Namun menurut dia, isu keberadaan Dewan Jenderal tak hanya diyakini oleh kalangan beberapa elite PKI saja. Melainkan juga ada dari tubuh AD yang mempercayai kabar tersebut.

“Yang yakin ada (Dewan Jenderal) itu sebenarnya bukan hanya PKI, tapi tampaknya juga AD yang loyalis Sukarno. Ini bukan hanya monopoli PKI melainkan loyalis Sukarno,” kata Romo.

Awalnya, kata dia, keyakinan terkait adanya Dewan Jenderal bukan merupakan sikap resmi PKI. Melainkan hanya keyakinan pimpinan PKI DN Aidit. Aidit diketahui memiliki kedekatan dengan Bung Karno.

“Yang yakin ada Dewan Jenderal bukan PKI sebagai partai tapi DN Aidit sebagai ketua partai dan biro khusus,” tegas Romo Baskara.

Hal itu karena menurutnya, yang mengetahui rencana gerakan 30 September hanya DN Aidit dan Sjam Kamaruzaman. Selain itu, cuma DN Aidit yang melarikan diri usai peristiwa pembantaian para jenderal tersebut. Sementara  pejabat PKI di Jakarta yang lain tidak ada yang kabur atau mempersenjatai diri untuk menghadapi serangan dari pasukan Angkatan Darat.

“Bahwa mereka (PKI) tidak mengorganisir diri, mempersenjatai diri, artinya mereka tidak menduga di Jakarta akan ada ramai (G30S). Selain itu, yang melarikan melarikan diri hanya DN Aidit. Kalau (PKI) tahu seharusnya paling tidak PKI Jakarta melarikan diri,” ujar Romo Baskara.

Oleh karena itu, Romo Baskara menjelaskan bahwa penamaan G30S/PKI kurang tepat. Sebab, Gerakan 30 September itu murni dilakukan militer.

“G30S itu murni kelompok militer. Pemimpinnya tiga kolonel Angkatan Darat. Mereka menamai sendiri gerakan 30 September yang anggotanya para loyalis Bung Karno,” jelasnya.

Romo menyebut, adanya DN Aidit tidak serta merta berarti yang memimpin Kolonel Untung dan kawan-kawan dalam pembantaian di malam 30 September itu. Sebab, dalam militer tidak ada teori militer dipimpin oleh sipil.

“Dalam dunia militer itu enggak ada pimpinan sipil, kecuali presiden. Jadi kalau Aidit pimpin G30S ya enggak mungkin,” katanya.

“Tentara menggandeng Aidit, tapi Aidit tidak gandeng anak buanya, karena anak buahnya 3 juta lebih,” tambahnya.

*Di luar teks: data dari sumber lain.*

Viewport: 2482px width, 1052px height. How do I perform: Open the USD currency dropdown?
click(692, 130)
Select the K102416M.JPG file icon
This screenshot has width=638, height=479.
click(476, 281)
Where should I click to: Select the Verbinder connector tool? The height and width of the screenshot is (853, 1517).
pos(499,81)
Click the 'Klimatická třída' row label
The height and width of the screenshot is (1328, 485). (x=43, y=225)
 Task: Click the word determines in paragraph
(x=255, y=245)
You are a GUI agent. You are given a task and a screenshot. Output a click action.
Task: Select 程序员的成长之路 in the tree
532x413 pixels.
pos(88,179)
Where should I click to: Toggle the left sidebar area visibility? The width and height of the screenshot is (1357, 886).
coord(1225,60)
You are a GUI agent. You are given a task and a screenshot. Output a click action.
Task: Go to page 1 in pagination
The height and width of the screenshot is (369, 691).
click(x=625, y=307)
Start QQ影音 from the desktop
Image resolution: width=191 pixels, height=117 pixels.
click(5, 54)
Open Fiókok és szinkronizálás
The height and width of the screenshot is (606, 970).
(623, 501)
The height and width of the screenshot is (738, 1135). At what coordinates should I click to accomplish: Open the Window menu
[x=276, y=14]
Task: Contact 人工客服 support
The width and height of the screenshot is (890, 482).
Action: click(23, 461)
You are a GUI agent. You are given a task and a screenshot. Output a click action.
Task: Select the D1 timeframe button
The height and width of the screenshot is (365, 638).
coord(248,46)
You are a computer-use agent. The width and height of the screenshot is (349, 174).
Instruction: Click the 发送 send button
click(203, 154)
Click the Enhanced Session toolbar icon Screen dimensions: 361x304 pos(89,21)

Selain itu, dalam G30S itu tidak diketahui pasti siapa pemimpin tertinggi. Romo Baskara menyebut, bisa jadi Letkol Untung Samsuri, namun dari segi pangkat, Untung hanya letkol.

“Jadi tidak jelas siapa pemimpin di tiga orang ini. Untung kan letkol. Latif kolonel, Soepardjo Brigjen. Menurut John Roosa (sejarawan) sistem komando gerakan ini kacau,” jelasnya.